In the material below, find the line with "The height and width of the screenshot is (384, 931)." and the line with "the 53/54 measurement", then output both and every line between them exactly, omitting pictures.

*** Record set ***

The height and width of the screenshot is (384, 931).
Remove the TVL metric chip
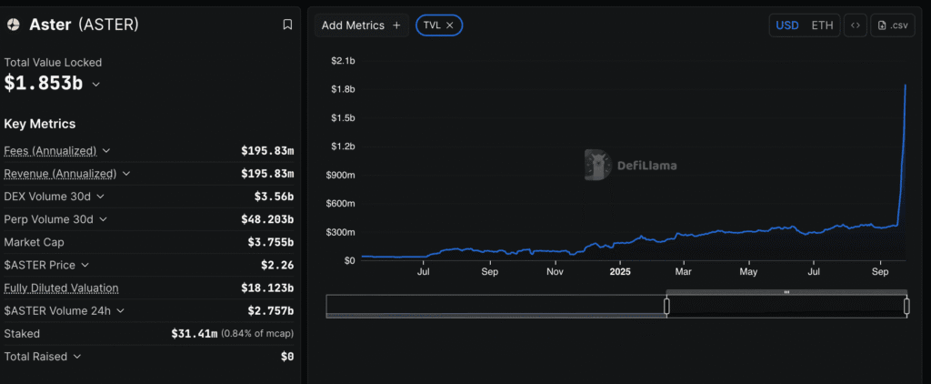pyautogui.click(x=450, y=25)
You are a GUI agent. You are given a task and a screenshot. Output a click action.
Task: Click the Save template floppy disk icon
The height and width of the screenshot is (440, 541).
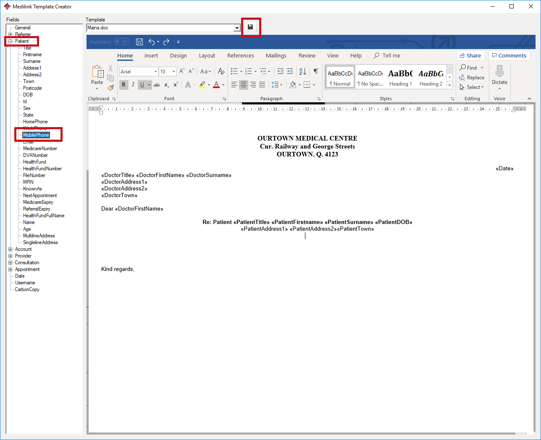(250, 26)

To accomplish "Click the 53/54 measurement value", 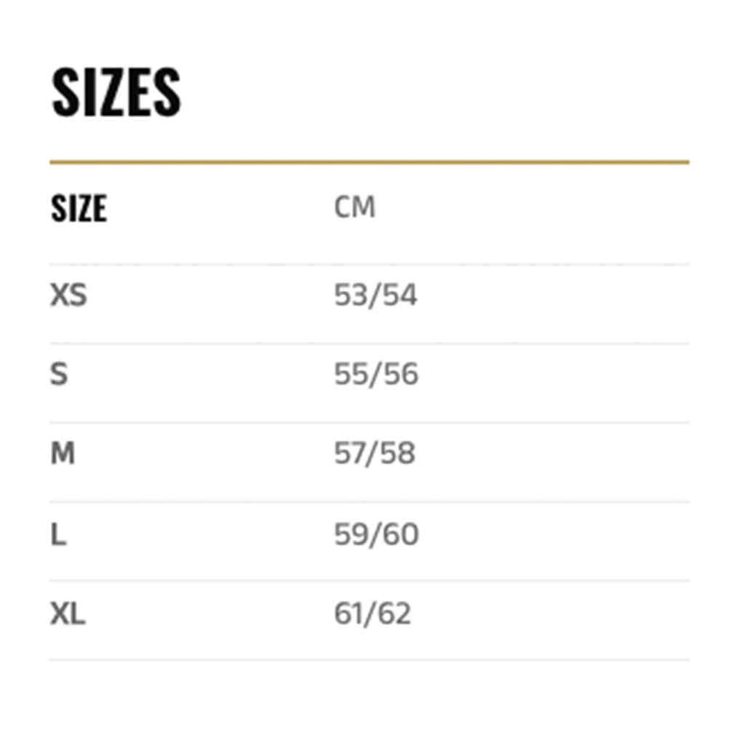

*** End of Record set ***
*** Record set ***

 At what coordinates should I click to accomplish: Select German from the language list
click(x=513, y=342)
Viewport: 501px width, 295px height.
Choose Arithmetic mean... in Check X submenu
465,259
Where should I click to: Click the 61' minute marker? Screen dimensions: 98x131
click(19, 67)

*** End of Record set ***
*** Record set ***

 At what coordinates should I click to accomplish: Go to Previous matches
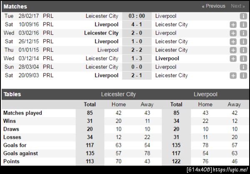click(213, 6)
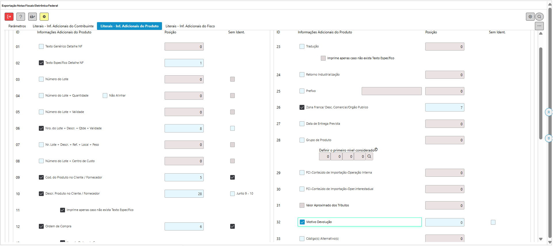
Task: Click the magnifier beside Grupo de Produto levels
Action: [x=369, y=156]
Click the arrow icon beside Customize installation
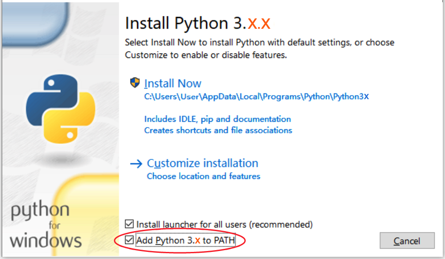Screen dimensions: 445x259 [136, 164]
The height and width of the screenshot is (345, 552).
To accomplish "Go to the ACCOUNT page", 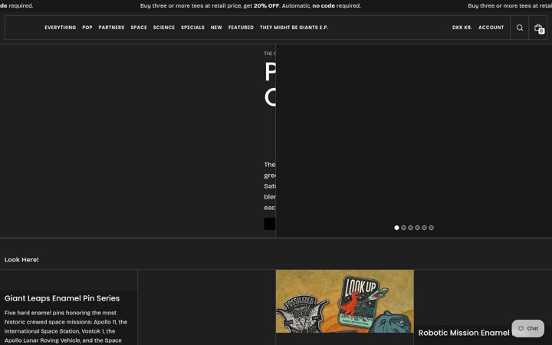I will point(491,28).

*** End of Record set ***

== Response ==
The height and width of the screenshot is (384, 931).
Remove the TVL metric chip
pyautogui.click(x=450, y=25)
You are a GUI agent. You are given a task and a screenshot. Output a click action.
Task: Click the Save template floppy disk icon
The height and width of the screenshot is (440, 541).
(250, 26)

To accomplish "Click the 53/54 measurement value", 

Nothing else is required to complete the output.